Seattle isn't an easy candidate for an HQ2, but we're going nuts with expansions on the next level down. For example, Google and Facebook each have several buildings in Seattle and the metro for engineering type uses. Basically every major tech seems to be expanding here. Based on growth in this decade from San Francisco area firms alone, the trajectory is kind of like SF's collective "second center" came here. Not the support centers or manufacturing, but the high-wage stuff.
Why are they coming? Because while we're not an opposite, we're different enough to draw a lot of people who won't go to SF. A young engineer can do well on $100,000 here, without roommates, because our rents are (guessing) 60% of SF's. The climate is also pretty different. Offices are also significantly less expensive. Yet we have a down-scaled version of many of the same urban attributes. In some ways it's really helpful that we're the same time zone.

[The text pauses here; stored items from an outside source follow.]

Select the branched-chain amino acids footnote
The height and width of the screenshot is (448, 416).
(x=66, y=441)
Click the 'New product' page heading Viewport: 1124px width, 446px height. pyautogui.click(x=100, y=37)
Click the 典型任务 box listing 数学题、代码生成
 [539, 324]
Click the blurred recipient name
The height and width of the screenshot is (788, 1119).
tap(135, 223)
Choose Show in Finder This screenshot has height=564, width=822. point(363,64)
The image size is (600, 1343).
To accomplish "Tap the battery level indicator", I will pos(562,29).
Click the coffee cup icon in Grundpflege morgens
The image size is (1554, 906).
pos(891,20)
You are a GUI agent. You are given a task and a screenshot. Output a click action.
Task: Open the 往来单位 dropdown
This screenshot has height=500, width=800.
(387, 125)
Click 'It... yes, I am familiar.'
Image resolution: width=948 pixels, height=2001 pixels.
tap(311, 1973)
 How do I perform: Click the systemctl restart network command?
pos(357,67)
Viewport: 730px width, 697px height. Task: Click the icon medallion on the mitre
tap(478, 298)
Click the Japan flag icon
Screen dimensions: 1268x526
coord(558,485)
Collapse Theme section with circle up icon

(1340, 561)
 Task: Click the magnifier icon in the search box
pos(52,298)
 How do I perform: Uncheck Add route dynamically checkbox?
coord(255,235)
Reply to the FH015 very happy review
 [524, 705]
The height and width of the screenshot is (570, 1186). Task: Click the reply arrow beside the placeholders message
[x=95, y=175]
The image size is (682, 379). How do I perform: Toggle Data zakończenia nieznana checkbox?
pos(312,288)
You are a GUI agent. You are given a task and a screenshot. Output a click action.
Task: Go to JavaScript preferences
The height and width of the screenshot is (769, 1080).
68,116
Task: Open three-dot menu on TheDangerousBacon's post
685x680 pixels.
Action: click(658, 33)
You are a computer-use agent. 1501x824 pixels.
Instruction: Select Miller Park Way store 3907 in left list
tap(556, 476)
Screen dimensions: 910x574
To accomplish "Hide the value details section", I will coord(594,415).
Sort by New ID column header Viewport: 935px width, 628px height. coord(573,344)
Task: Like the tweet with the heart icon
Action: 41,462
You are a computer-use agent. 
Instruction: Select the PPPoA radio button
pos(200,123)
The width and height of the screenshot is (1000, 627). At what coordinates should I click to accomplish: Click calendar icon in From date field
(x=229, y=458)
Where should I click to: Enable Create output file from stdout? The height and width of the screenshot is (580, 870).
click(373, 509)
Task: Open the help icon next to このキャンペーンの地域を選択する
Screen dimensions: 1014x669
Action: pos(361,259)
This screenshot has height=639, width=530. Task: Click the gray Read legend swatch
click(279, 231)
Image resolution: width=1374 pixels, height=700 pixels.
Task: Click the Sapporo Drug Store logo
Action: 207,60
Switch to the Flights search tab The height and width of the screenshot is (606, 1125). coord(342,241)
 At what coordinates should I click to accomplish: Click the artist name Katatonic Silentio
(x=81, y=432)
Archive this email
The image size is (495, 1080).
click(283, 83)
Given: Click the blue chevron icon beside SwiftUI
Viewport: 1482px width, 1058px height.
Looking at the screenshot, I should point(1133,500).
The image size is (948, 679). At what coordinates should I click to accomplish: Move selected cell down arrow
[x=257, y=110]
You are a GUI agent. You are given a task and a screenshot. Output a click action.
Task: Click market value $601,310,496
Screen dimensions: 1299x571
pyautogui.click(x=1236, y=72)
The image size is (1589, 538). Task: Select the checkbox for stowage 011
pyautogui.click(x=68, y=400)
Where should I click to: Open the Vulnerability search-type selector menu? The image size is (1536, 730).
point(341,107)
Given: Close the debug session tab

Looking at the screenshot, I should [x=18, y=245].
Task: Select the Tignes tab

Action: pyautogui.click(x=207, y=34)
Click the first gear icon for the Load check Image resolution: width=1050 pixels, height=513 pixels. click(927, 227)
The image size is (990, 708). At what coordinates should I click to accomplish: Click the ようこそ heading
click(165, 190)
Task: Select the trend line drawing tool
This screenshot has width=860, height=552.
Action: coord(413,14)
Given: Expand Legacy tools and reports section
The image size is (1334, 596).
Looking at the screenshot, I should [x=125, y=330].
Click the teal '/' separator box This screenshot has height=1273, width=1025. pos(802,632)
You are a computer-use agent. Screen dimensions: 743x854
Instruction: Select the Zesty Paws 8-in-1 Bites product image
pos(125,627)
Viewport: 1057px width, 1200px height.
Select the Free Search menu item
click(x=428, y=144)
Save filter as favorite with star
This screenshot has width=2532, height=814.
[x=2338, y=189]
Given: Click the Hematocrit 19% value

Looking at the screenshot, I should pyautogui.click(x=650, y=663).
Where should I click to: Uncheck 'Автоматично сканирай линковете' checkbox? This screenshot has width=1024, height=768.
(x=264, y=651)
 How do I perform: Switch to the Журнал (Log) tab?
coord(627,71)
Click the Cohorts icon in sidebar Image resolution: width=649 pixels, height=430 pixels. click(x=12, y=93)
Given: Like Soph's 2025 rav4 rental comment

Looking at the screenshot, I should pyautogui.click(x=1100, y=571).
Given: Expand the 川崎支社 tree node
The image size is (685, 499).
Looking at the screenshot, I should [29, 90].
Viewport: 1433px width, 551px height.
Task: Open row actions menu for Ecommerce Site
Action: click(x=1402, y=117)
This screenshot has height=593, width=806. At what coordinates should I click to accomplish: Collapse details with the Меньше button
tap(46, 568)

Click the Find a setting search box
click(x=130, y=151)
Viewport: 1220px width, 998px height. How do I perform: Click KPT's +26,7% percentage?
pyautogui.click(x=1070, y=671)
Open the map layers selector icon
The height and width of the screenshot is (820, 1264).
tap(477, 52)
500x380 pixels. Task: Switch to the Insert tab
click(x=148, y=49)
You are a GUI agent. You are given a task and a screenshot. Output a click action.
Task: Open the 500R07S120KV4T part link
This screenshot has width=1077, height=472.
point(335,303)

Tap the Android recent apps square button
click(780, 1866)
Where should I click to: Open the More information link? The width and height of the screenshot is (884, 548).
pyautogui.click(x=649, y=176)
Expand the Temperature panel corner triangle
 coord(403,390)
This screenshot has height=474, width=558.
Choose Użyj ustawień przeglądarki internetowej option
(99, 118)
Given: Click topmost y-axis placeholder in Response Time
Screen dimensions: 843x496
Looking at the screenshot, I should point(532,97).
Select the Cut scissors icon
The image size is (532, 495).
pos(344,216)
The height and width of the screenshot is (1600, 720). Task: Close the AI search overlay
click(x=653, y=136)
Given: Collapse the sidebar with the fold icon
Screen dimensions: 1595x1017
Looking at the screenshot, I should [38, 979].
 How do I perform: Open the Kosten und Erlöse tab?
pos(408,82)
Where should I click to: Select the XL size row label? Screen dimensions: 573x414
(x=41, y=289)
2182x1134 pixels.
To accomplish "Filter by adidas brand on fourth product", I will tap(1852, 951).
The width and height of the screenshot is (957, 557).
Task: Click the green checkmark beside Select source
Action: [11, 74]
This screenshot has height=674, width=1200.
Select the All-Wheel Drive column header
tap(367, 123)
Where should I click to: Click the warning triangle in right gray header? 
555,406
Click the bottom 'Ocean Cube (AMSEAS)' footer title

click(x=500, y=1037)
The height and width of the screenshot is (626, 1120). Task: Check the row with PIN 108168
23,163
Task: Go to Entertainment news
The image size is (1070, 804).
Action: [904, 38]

Our urbanity falls off outside of core areas, but those core areas are densifying at a furious pace. A big part of that is greater Downtown. As of a certain groundbreaking about 10 days ago, the greater-Downtown housing boom just hit 30,000 new units broken ground on since mid-2010. It's possible to live an urban life here. Amazon says 20% of their HQ1 staff walk or bike to work, and other reports suggest that only a quarter drive alone.